> [Stored records]

»»

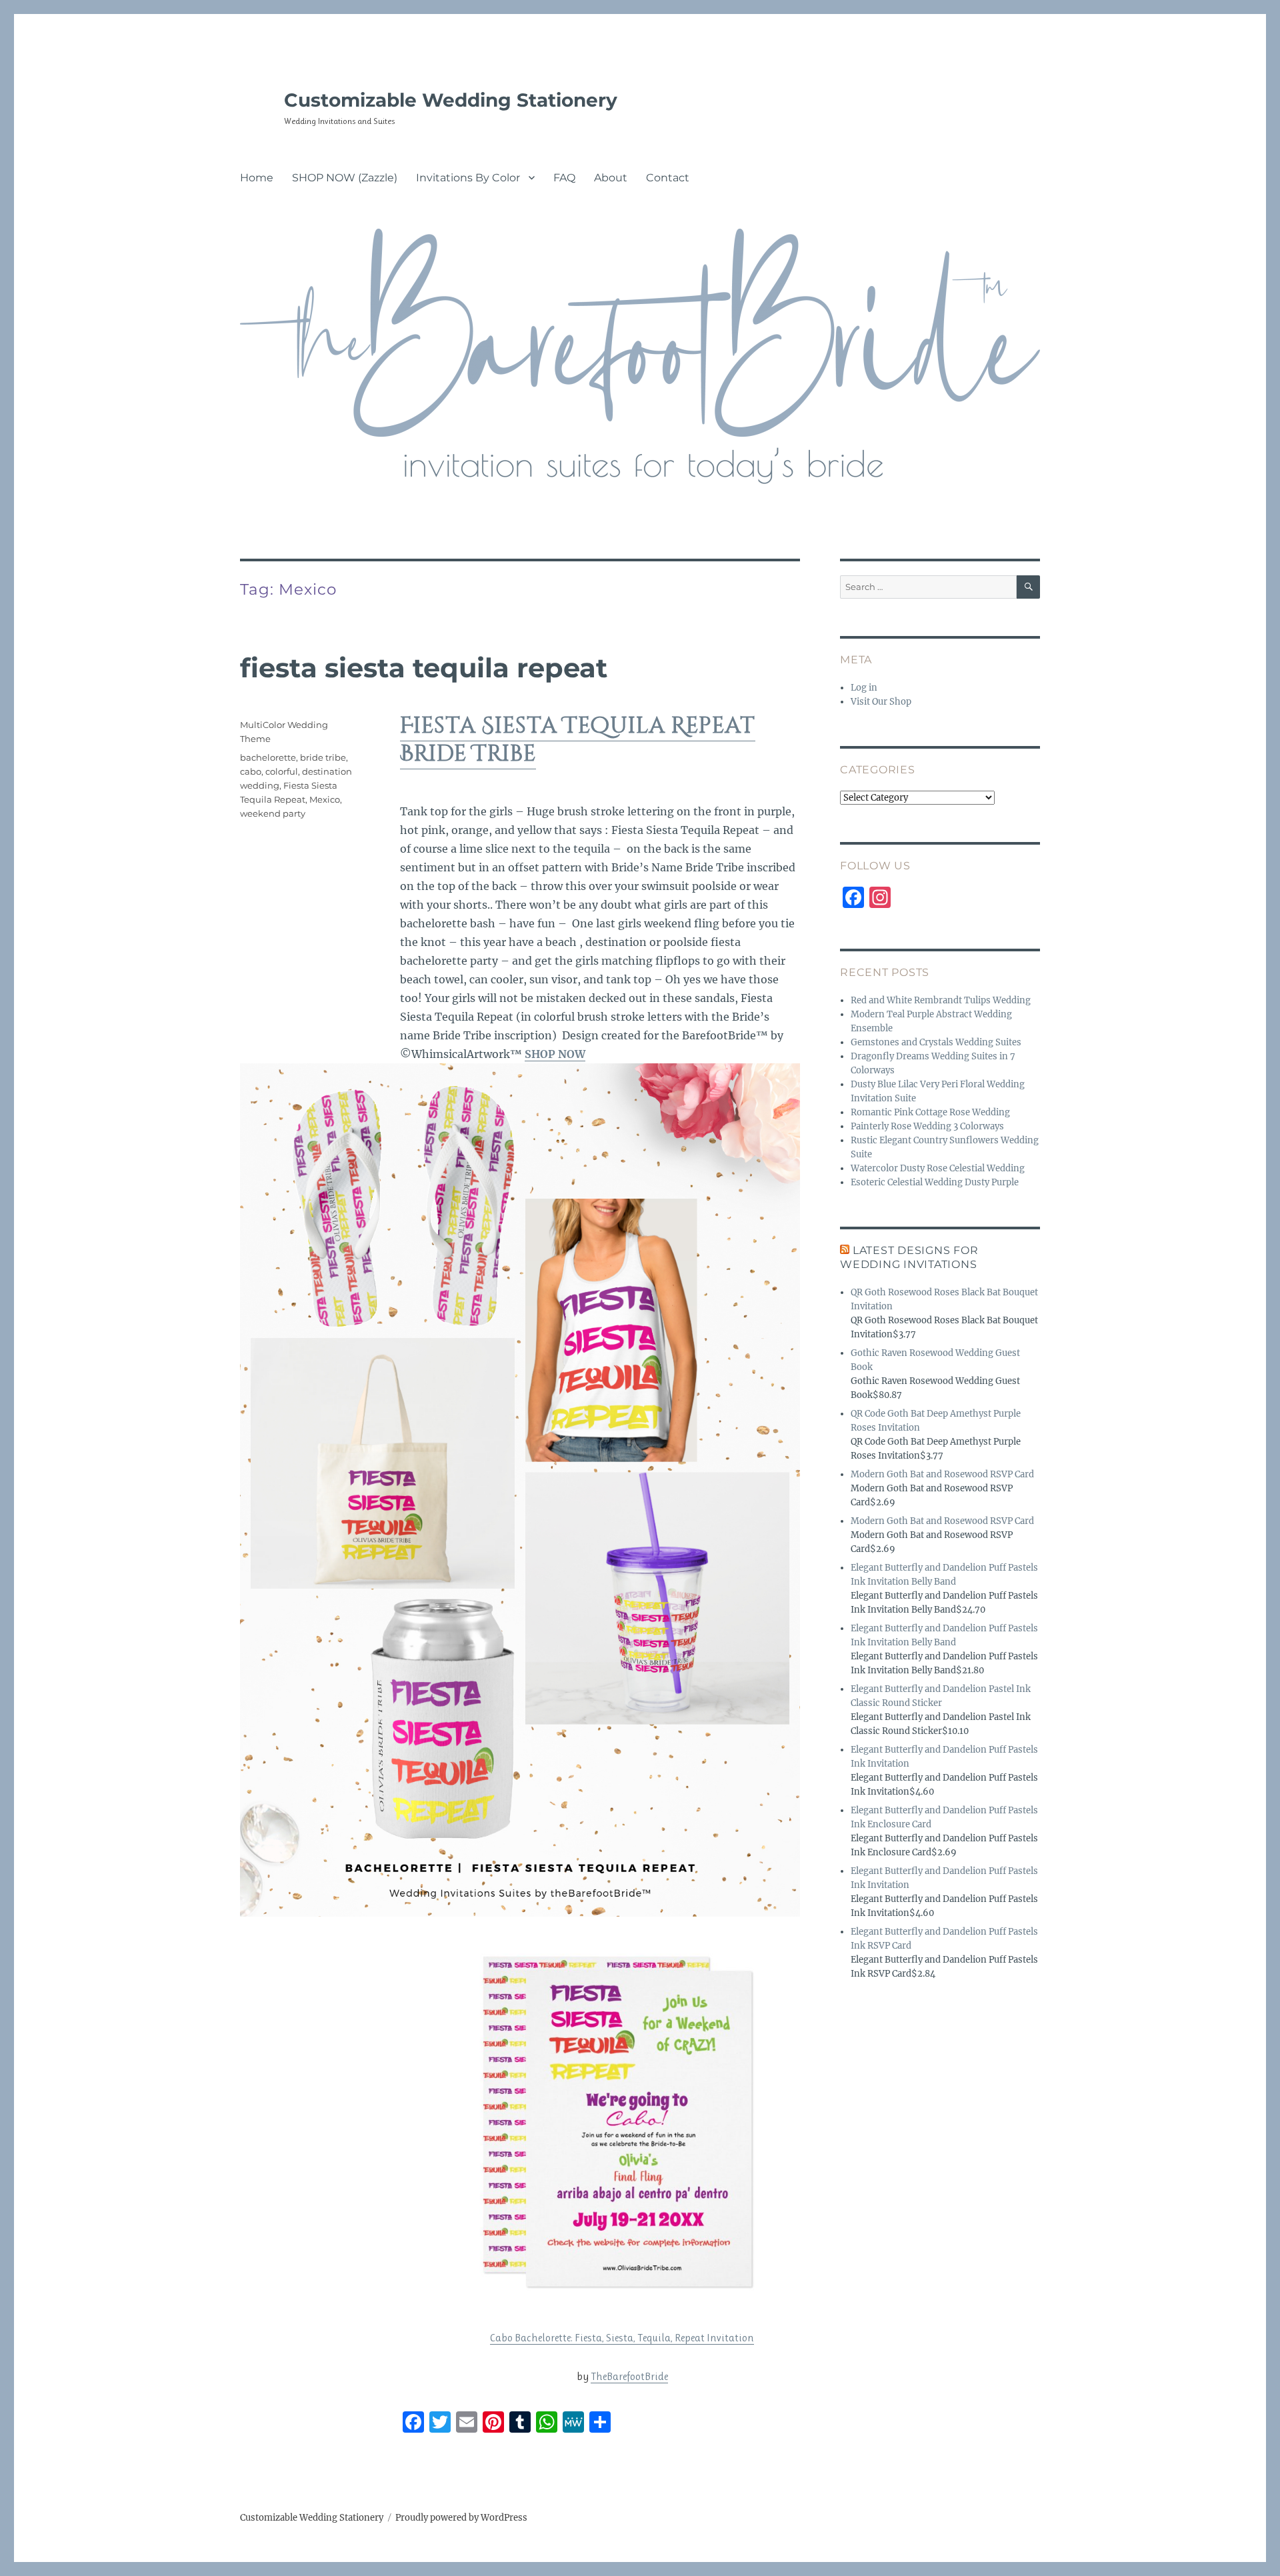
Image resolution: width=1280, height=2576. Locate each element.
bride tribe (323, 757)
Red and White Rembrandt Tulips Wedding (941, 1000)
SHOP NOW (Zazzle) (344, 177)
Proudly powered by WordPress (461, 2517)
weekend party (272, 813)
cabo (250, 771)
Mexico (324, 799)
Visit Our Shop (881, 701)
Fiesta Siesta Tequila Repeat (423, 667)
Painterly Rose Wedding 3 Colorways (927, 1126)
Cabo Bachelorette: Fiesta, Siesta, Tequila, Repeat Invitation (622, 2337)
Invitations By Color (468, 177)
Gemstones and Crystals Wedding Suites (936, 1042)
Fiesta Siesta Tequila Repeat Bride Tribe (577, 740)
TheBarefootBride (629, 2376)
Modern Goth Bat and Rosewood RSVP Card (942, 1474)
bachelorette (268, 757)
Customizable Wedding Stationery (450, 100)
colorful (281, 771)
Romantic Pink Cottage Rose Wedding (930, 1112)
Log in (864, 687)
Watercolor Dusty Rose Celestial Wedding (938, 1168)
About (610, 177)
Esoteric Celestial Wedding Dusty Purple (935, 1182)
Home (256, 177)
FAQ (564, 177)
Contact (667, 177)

««

> [WORK TASK]
The entries above need to be transcribed word for word, and the pictures stay out.

> [FINISHED EXERCISE]
Image resolution: width=1280, height=2576. Locate each element.
bride tribe (323, 757)
Red and White Rembrandt Tulips Wedding (941, 1000)
SHOP NOW (Zazzle) (344, 177)
Proudly powered by WordPress (461, 2517)
weekend party (272, 813)
cabo (250, 771)
Mexico (324, 799)
Visit Our Shop (881, 701)
Fiesta Siesta Tequila Repeat (423, 667)
Painterly Rose Wedding 3 Colorways (927, 1126)
Cabo Bachelorette: Fiesta, Siesta, Tequila, Repeat Invitation (622, 2337)
Invitations By Color (468, 177)
Gemstones and Crystals Wedding Suites (936, 1042)
Fiesta Siesta Tequila Repeat Bride Tribe (577, 740)
TheBarefootBride (629, 2376)
Modern Goth Bat and Rosewood RSVP Card (942, 1474)
bachelorette (268, 757)
Customizable Wedding Stationery (450, 100)
colorful (281, 771)
Romantic Pink Cottage Rose Wedding (930, 1112)
Log in (864, 687)
Watercolor Dusty Rose Celestial Wedding (938, 1168)
About (610, 177)
Esoteric Celestial Wedding Dusty Purple (935, 1182)
Home (256, 177)
FAQ (564, 177)
Contact (667, 177)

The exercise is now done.